▸ WHAT YOU SHOULD DO:
Please quote exactly the lines below from the line containing "This screenshot has width=487, height=233." to the line containing "Task: Click the chart title GUN last updated", both lines included, and nothing else.

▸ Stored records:
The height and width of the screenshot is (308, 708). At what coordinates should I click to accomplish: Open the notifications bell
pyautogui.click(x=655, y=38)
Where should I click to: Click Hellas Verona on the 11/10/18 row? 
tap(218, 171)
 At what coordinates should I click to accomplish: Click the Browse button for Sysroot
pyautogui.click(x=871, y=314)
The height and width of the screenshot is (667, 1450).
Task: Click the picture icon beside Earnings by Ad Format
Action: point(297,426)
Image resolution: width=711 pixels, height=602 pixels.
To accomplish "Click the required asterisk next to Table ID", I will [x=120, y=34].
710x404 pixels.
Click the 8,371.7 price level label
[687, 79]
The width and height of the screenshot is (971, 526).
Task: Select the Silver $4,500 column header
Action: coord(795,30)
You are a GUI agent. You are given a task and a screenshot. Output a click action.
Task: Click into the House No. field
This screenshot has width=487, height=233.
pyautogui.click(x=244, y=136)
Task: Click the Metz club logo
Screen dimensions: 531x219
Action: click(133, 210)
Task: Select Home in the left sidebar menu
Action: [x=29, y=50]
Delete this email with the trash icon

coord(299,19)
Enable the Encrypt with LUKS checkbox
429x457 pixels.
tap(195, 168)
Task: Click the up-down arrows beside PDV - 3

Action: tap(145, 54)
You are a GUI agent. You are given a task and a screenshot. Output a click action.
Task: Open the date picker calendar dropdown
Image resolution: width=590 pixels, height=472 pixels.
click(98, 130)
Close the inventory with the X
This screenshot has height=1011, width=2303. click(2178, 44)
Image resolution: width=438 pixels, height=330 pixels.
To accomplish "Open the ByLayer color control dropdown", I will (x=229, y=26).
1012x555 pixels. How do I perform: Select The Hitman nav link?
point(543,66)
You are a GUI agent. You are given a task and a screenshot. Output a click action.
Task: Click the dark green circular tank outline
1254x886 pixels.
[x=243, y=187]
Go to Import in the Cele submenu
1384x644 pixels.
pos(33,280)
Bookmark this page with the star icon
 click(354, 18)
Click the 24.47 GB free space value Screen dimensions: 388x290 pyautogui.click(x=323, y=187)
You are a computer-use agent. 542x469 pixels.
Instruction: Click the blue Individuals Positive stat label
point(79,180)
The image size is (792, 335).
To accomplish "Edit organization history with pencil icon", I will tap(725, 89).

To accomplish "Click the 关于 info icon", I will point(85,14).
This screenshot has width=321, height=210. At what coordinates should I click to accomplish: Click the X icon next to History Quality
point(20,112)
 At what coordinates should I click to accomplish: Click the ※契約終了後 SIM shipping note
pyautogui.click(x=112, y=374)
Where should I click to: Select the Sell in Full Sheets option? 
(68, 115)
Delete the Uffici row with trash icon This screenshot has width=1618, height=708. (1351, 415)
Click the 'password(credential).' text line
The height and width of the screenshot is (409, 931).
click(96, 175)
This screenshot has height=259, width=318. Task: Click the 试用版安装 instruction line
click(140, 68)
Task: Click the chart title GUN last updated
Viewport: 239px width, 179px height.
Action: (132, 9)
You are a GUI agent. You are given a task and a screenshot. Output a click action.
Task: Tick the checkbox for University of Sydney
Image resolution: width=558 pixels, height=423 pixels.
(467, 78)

▸ EXERCISE SOLUTION:
This screenshot has width=487, height=233.
pyautogui.click(x=244, y=136)
Task: Click the Metz club logo
Screen dimensions: 531x219
Action: click(133, 210)
Task: Select Home in the left sidebar menu
Action: [x=29, y=50]
Delete this email with the trash icon

coord(299,19)
Enable the Encrypt with LUKS checkbox
429x457 pixels.
tap(195, 168)
Task: Click the up-down arrows beside PDV - 3

Action: tap(145, 54)
You are a GUI agent. You are given a task and a screenshot. Output a click action.
Task: Open the date picker calendar dropdown
Image resolution: width=590 pixels, height=472 pixels.
click(98, 130)
Close the inventory with the X
This screenshot has height=1011, width=2303. click(2178, 44)
Image resolution: width=438 pixels, height=330 pixels.
To accomplish "Open the ByLayer color control dropdown", I will (x=229, y=26).
1012x555 pixels. How do I perform: Select The Hitman nav link?
point(543,66)
You are a GUI agent. You are given a task and a screenshot. Output a click action.
Task: Click the dark green circular tank outline
1254x886 pixels.
[x=243, y=187]
Go to Import in the Cele submenu
1384x644 pixels.
pos(33,280)
Bookmark this page with the star icon
 click(354, 18)
Click the 24.47 GB free space value Screen dimensions: 388x290 pyautogui.click(x=323, y=187)
You are a computer-use agent. 542x469 pixels.
Instruction: Click the blue Individuals Positive stat label
point(79,180)
The image size is (792, 335).
To accomplish "Edit organization history with pencil icon", I will tap(725, 89).

To accomplish "Click the 关于 info icon", I will point(85,14).
This screenshot has width=321, height=210. At what coordinates should I click to accomplish: Click the X icon next to History Quality
point(20,112)
 At what coordinates should I click to accomplish: Click the ※契約終了後 SIM shipping note
pyautogui.click(x=112, y=374)
Where should I click to: Select the Sell in Full Sheets option? 
(68, 115)
Delete the Uffici row with trash icon This screenshot has width=1618, height=708. (1351, 415)
Click the 'password(credential).' text line
The height and width of the screenshot is (409, 931).
click(96, 175)
This screenshot has height=259, width=318. Task: Click the 试用版安装 instruction line
click(140, 68)
Task: Click the chart title GUN last updated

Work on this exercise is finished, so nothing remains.